O Sindicato de Todos os Profissionais da Educação (STOP) dirigiu-se até à Câmara Municipal de Setúbal, na manhã de dia 2 de junho, terça-feira, para se manifestar pela falta de direitos e condições laborais dos assistentes operacionais.
Com dezenas de pessoas em protesto, frente aos Paços do Concelho, o executivo municipal decidiu abrir portas aos dirigentes sindicais, tendo sido recebidos pelo vereador Paulo Maia, do movimento independente Setúbal de Volta.
Depois da reunião, que durou cerca de uma hora, Paulo Maia, em declarações ao Revela Arrábida, diz que as “pretensões do sindicato estão alinhadas com as preocupações” da Câmara Municipal de Setúbal.
“Mostramos solidariedade com as reivindicações do sindicato, especialmente com as condições das escolas públicas e os rácios que são implementados. Achamos que são altos, por isso é que temos aberto, desde a semana passada, um concurso para assistentes operacionais, de modo a colmatar as reformas e as ausências desta classe trabalhadora”, menciona ao Revela Arrábida.
O vereador refere ainda que a “principal preocupação” da autarquia, neste caso, é saber se o Ministério da Educação pode “colmatar algumas das condições apresentadas”, dando a “falta de condições em que escolas foram entregues” como exemplo.

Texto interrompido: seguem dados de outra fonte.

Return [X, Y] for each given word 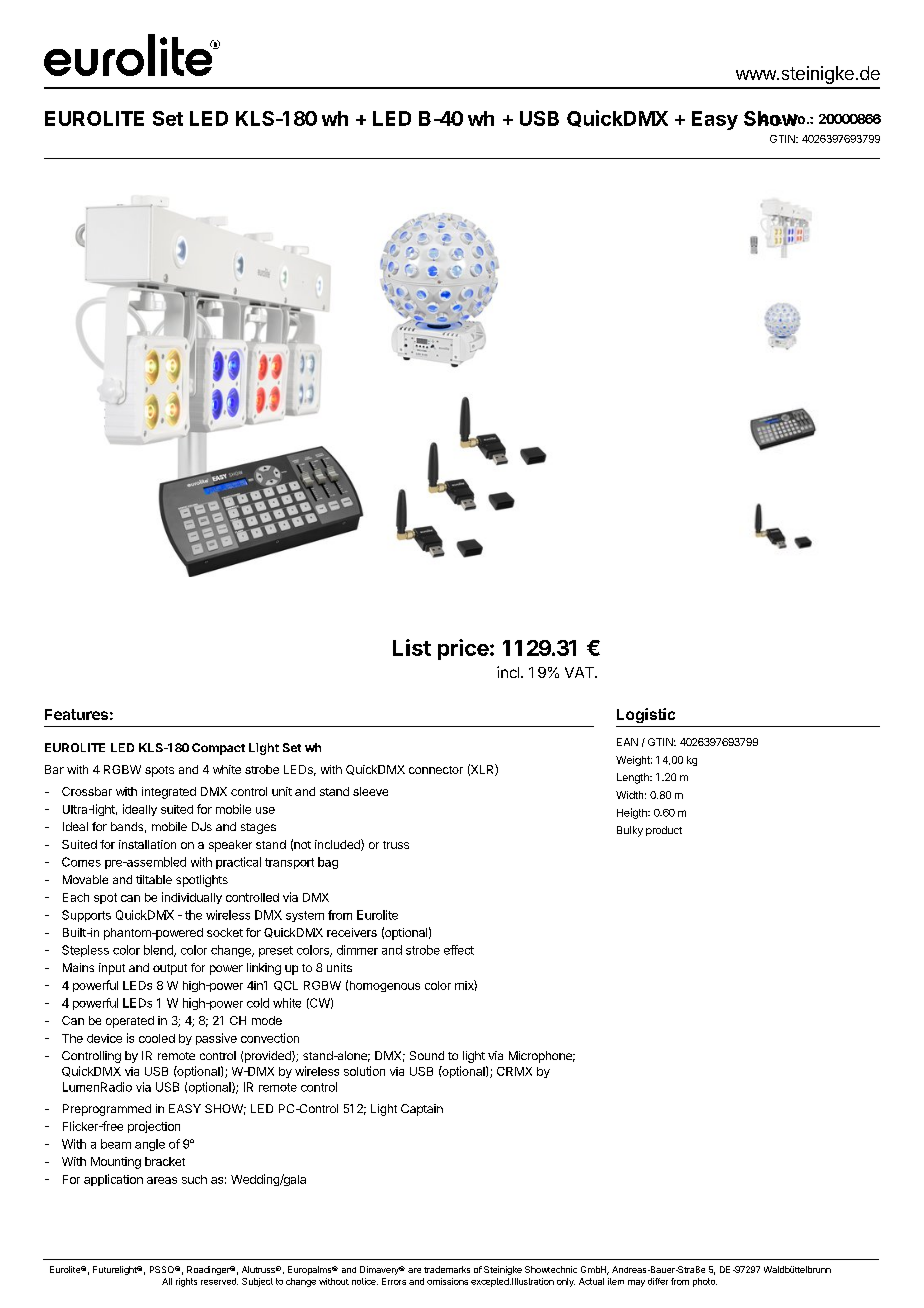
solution [364, 1071]
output [170, 969]
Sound [427, 1055]
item [616, 1281]
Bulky [630, 831]
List [412, 647]
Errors [394, 1281]
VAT [580, 672]
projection [154, 1127]
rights [186, 1282]
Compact [218, 749]
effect [459, 950]
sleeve [370, 791]
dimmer [357, 950]
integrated [169, 793]
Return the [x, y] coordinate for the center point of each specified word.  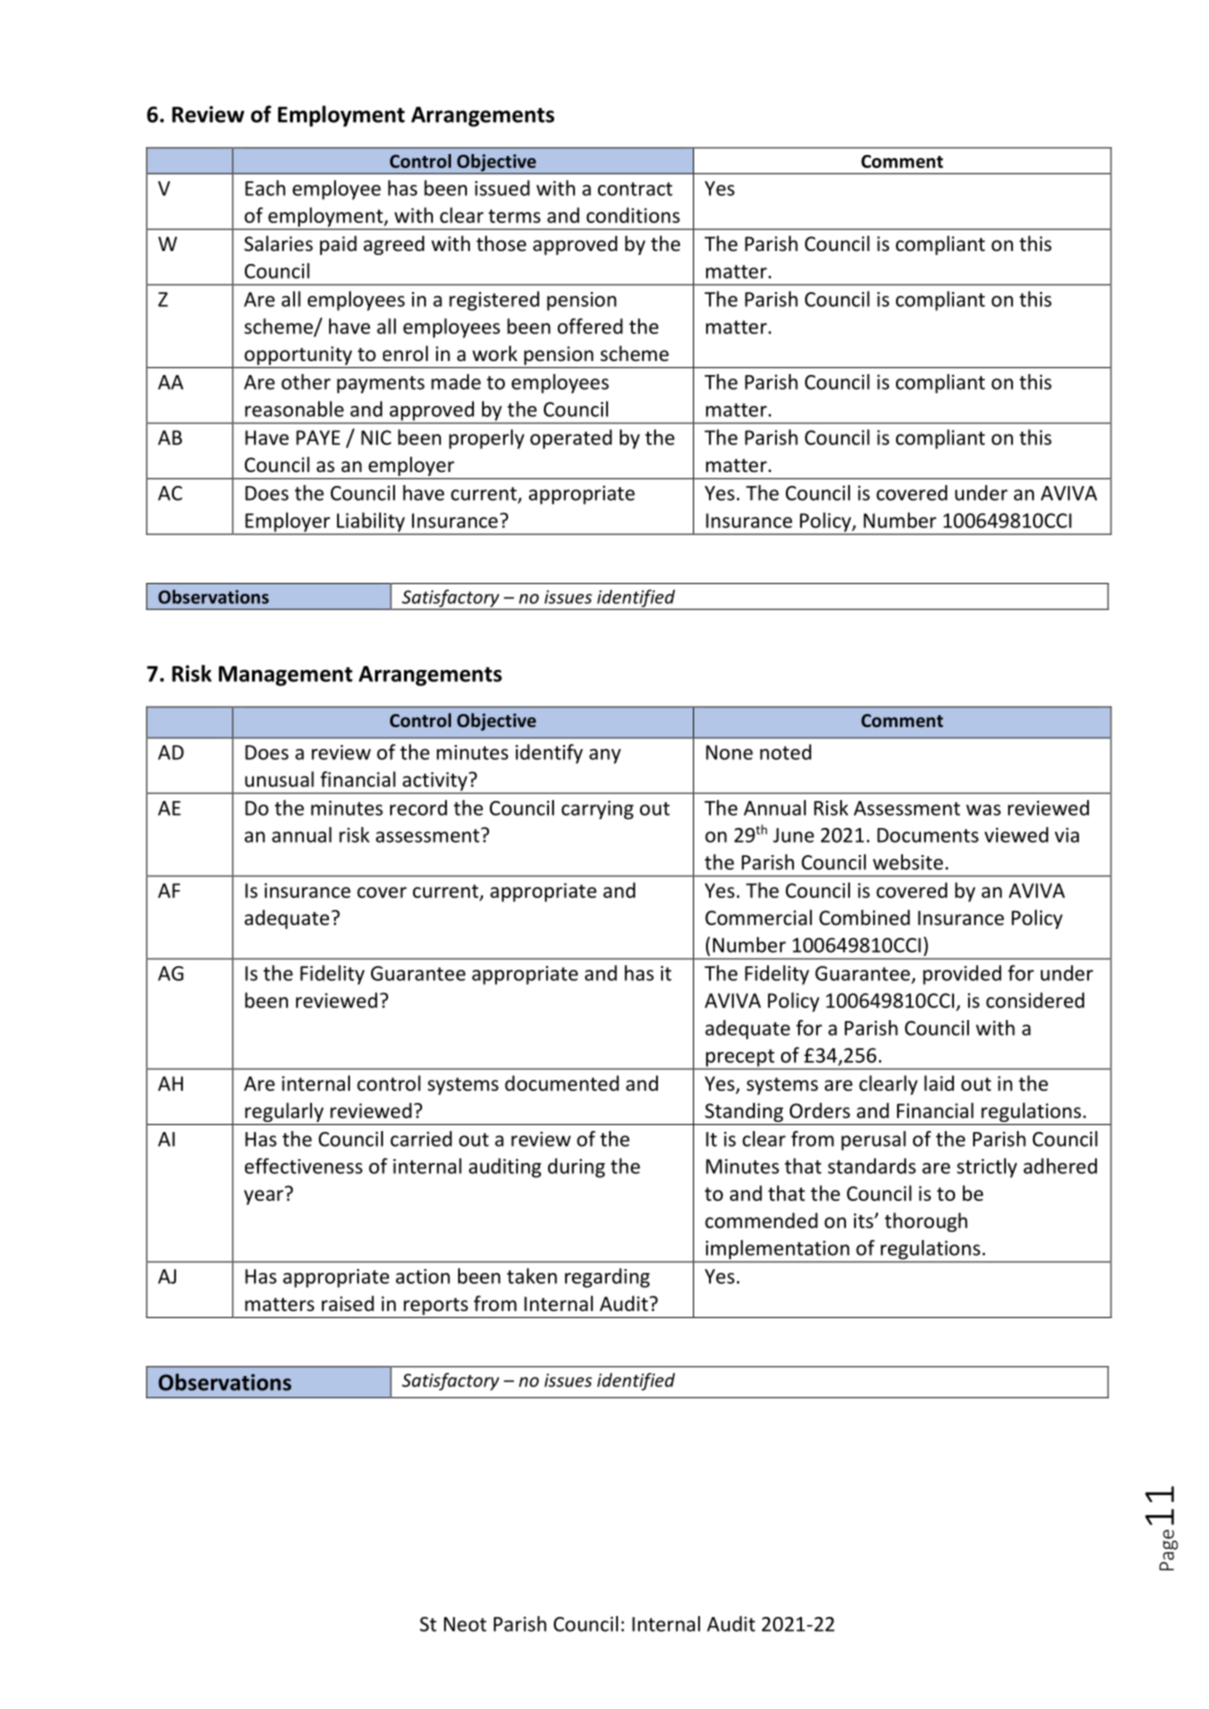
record [418, 808]
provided [962, 975]
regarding [607, 1278]
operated [571, 439]
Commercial [758, 917]
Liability [371, 523]
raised [348, 1303]
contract [635, 189]
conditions [633, 215]
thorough [926, 1222]
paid [338, 245]
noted [785, 752]
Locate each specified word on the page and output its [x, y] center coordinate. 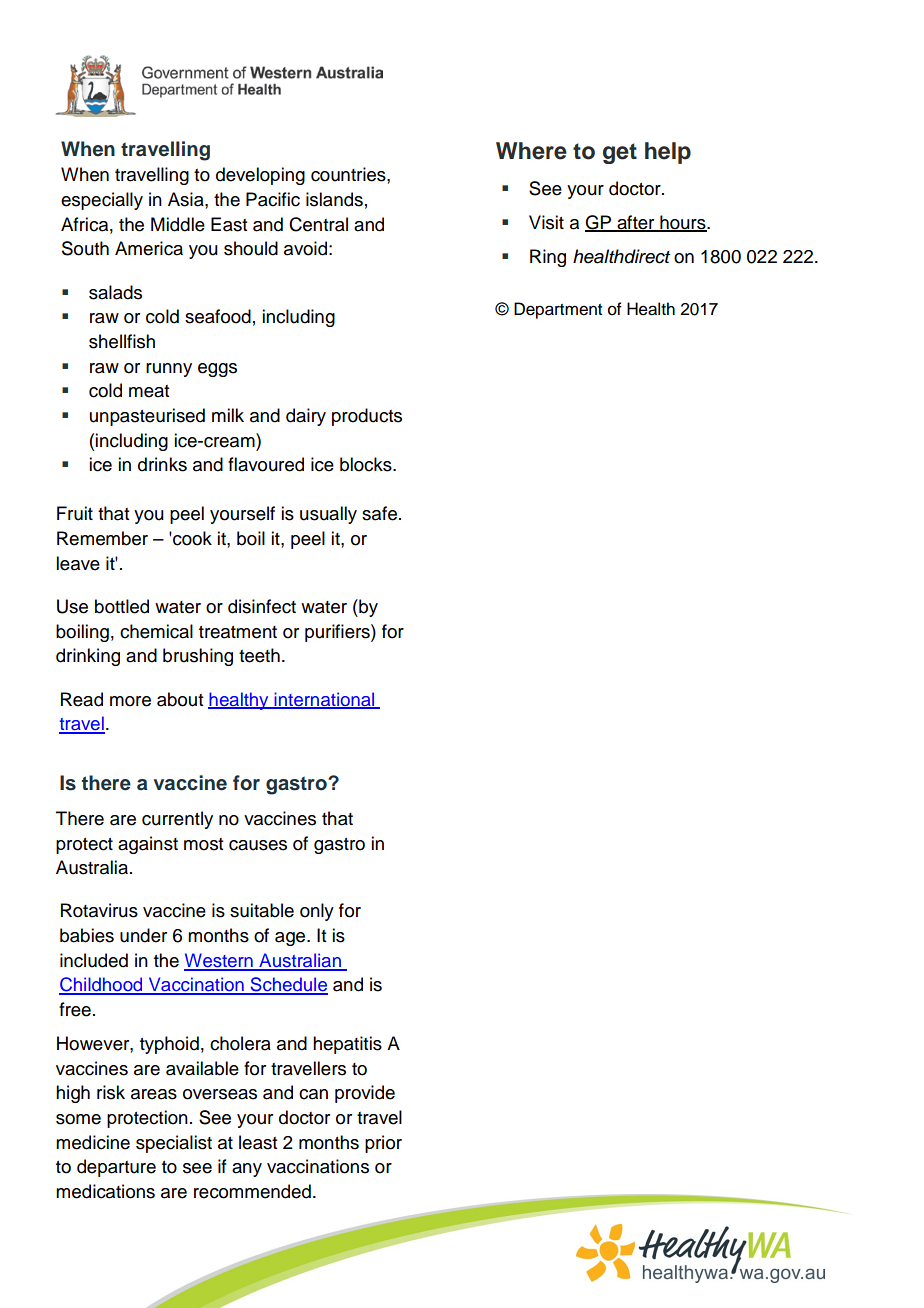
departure [116, 1168]
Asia [187, 199]
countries [349, 174]
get [620, 153]
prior [383, 1144]
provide [365, 1094]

“Estamos atentos a tudo o que foi explicado na reunião, mas também temos as nossas próprias vontades, especialmente o objetivo de tirar as crianças do regime duplo, é algo que o executivo quer muito, em especial a senhora presidente”, remata.
Lembrar o leitor que, em março de 2022, a autarquia foi obrigada, por lei, a aceitar a descentralização de competências do Governo na área da educação, que dá ao Município, desde então, a gestão administrativa, logística e operacional das escolas do 2.º e 3.º ciclos do ensino básico e do ensino secundário.
Do outro lado da barricada, Daniel Martins, membro da direção do STOP menciona ao Revela Arrábida que há “um braço de ferro entre a câmara e o Governo”, um jogo onde os assistentes operacionais “saem sempre a perder”.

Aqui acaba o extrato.